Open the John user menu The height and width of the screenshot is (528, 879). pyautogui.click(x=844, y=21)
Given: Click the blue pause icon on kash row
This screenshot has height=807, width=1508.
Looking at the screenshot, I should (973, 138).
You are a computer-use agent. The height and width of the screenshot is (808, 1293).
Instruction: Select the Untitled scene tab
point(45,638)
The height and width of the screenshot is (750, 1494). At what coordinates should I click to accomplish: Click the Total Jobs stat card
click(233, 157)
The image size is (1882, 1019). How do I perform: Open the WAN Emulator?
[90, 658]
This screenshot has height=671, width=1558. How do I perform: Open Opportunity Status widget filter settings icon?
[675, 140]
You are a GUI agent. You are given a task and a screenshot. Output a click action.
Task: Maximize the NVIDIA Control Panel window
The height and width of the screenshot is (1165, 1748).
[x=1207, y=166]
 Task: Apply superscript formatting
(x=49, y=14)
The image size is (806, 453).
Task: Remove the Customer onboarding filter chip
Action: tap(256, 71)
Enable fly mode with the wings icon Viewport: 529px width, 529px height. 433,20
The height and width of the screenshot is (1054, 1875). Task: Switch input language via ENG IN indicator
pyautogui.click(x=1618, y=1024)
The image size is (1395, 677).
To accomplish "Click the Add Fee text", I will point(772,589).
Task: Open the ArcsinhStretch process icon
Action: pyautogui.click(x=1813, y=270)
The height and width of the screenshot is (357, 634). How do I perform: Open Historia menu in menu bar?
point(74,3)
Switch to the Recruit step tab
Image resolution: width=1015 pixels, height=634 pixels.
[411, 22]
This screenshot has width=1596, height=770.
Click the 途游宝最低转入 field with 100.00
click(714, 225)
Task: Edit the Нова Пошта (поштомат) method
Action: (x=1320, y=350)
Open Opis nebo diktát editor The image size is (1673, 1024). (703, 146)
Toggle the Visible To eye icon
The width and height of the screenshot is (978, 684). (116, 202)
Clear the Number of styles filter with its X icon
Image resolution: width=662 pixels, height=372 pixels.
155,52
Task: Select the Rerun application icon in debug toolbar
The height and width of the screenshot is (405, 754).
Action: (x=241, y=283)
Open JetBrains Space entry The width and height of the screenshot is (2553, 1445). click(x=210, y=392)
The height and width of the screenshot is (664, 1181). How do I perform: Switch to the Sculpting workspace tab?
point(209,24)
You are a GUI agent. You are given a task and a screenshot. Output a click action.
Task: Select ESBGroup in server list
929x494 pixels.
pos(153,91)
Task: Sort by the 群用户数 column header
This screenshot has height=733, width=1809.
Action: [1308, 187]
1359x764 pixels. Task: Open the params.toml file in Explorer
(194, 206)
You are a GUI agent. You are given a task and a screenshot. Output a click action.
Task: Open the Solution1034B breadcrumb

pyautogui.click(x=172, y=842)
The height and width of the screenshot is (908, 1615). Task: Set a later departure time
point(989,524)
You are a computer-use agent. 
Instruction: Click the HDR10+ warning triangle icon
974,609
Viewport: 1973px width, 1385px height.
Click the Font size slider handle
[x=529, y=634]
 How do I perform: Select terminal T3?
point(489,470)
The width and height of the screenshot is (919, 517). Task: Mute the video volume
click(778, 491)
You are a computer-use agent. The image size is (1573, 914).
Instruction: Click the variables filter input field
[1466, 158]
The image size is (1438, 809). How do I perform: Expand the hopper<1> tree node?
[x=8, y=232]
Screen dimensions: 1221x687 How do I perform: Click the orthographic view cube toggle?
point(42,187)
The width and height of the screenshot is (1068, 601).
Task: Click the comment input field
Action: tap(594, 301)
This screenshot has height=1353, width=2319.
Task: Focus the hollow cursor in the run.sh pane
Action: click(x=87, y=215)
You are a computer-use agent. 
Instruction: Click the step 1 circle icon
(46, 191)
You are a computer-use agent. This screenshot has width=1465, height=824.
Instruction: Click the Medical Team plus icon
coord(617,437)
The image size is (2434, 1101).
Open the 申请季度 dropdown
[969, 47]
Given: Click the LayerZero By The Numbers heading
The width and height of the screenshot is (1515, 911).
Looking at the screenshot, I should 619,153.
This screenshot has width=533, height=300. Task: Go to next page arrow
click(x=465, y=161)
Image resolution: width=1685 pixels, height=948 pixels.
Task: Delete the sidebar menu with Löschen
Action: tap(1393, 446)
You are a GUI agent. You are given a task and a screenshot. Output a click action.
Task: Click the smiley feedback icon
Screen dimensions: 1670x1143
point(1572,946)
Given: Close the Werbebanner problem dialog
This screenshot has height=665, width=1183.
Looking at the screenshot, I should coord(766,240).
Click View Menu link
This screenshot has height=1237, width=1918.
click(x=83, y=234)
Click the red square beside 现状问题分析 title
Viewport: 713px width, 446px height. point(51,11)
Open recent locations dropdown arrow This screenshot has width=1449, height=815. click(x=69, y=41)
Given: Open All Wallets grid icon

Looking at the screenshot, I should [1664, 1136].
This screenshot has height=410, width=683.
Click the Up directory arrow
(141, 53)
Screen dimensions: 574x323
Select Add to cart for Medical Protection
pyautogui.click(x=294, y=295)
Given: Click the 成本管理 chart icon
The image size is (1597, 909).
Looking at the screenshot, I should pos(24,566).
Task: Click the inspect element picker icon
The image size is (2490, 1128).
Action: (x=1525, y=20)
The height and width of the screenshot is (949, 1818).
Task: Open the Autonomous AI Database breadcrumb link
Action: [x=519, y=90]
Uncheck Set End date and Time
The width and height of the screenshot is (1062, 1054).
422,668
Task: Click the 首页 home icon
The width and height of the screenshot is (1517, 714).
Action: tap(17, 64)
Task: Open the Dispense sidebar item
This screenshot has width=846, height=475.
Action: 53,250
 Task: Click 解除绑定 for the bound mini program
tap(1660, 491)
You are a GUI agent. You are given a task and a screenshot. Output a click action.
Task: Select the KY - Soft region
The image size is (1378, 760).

#####

- [How to complete this task]: Filter the entries above and keep only the lines with the word "computer".

- [Result below]:
You are a computer-use agent. The height and width of the screenshot is (808, 1293).
You are a computer-use agent. 
You are a computer-use agent. The image size is (1573, 914).
You are a computer-use agent. 
You are a computer-use agent. This screenshot has width=1465, height=824.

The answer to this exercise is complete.